En Baltimore, soy invitado a la Universidad Johns Hopkins, una ciudad dentro de la ciudad. "Bienvenido a la burbuja", me saluda un estudiante. Aquí, entre académicos literarios y gente activa en el mundo editorial, por fin aclaro algunas dudas. Una: Elena Ferrante es actualmente más famosa en Estados Unidos que Philip Roth. Es maravilloso. Al mismo tiempo, me parece absurdo que los italianos no puedan creerlo. El éxito de La amiga estupenda ha reavivado el interés de los estadounidenses por nuestra literatura, pero nuestra ridícula aversión al éxito de nuestros compatriotas nos impide explorar plenamente su valor. Dos: aunque en Estados Unidos se lee más, de media, que en Italia, el mercado para los llamados grandes de la literatura no es tan diferente. Otra sorpresa: muchos escritores estadounidenses que son celebrados aquí no son muy apreciados en su país de origen. Por último, la literatura europea tiene un público fiel en Estados Unidos, pero últimamente ha sido una sorpresa para los escritores locales. Quienes, tras una sobreformación en cursos de escritura creativa y acatando las prescripciones de los editores, encuentran sorprendente la libertad formal (y, por lo tanto, de pensamiento) que nos permitimos. Ningún europeo sería capaz de escribir Sin país para viejos . Pero novelas como La brújula , Austerlitz , La ciudad de K o El monumento al convento solo son posibles en nuestro país.

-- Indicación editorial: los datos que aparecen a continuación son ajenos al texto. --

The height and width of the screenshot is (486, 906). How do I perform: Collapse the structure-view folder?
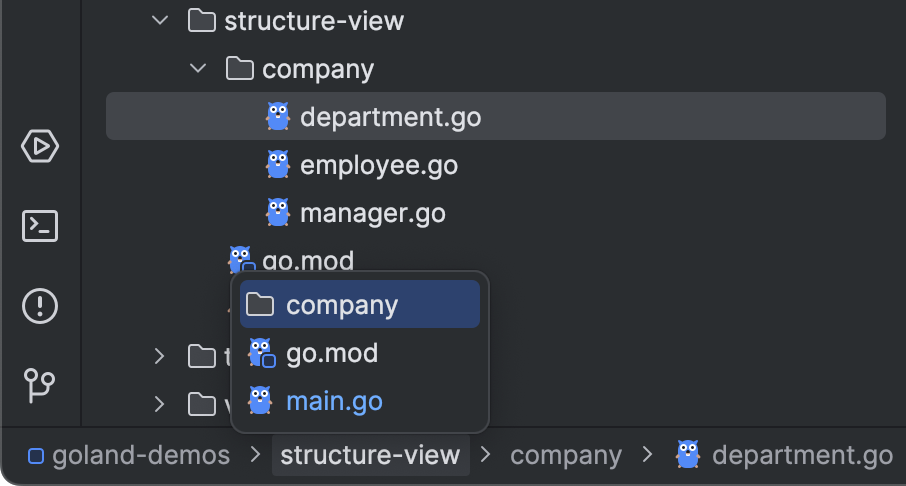pyautogui.click(x=160, y=21)
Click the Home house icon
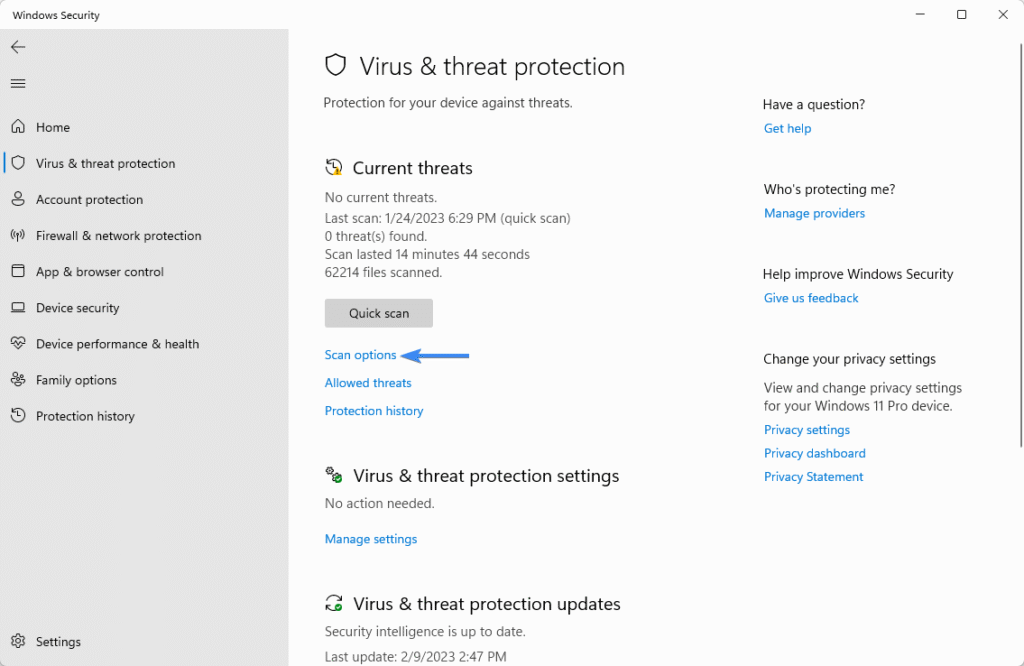The height and width of the screenshot is (666, 1024). point(18,127)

En Iowa City, en el eternamente provinciano Medio Oeste, encuentro quizás la única América que, para generar imaginación, puede evitar mirar demasiado fuera de sí misma. Soy invitado de Charles D'Ambrosio, uno de mis escritores contemporáneos favoritos. D'Ambrosio enseña en el Taller de Escritores de Iowa. Entre sus profesores y alumnos, nombres como Raymond Carver, John Cheever, Flannery O'Connor y quizás la voz más intensa y profunda de la narrativa estadounidense actual han pasado por aquí: Marilynne Robinson. "En nuestro país, la literatura casi siempre proviene de las provincias", me dice Charles. Basta pensar en el Mississippi de Faulkner o el remoto Massachusetts de Emily Dickinson. El Maine de King. Incluso Truman Capote, aparentemente el más metropolitano de los escritores, en Desayuno con diamantes cuenta la historia de provincianos que llegan a la gran ciudad.
Es con la imagen de Holly Golightly en mente que llego a Nueva York, la última parada de mi viaje. En el Center for Fiction, el lugar donde tengo el honor de hablar, a pocas cuadras de la casa del narrador de Capote, donde ningún artista joven podría permitirse vivir, vuelvo a hablar de la necesidad de reconstruir un puente entre Estados Unidos y Europa. Recuerdo las primeras líneas de Call It Sleep de Henry Roth , un magnífico arquetipo literario moderno sobre la llegada de los europeos al Nuevo Mundo. ¿Qué clase de mundo es este en el siglo XXI? Europa y Estados Unidos a menudo se han reconocido el uno a través del otro, y deberían hacerlo aún más ahora, cuando el océano que los separa parece profundizarse. En Europa, estamos experimentando una crisis de identidad de época, pero la América de Trump, tan convencida de su propia suficiencia, parece atrapada en un sueño aterrador de ira y miedo. Los europeos son sus peores defensores, pero bajo las calles de Roma, París, Viena, Berlín, Barcelona, que han muerto y resucitado tantas veces, fluye un mensaje del que cualquiera podría beneficiarse.
«Es una pena ganar una guerra», escribió Curzio Malaparte en ese paradójico tratado sobre la relación entre el Viejo y el Nuevo Continente, La piel . Nosotros, que hemos perdido la guerra tantas veces, quizá conozcamos un secreto que deberíamos divulgar.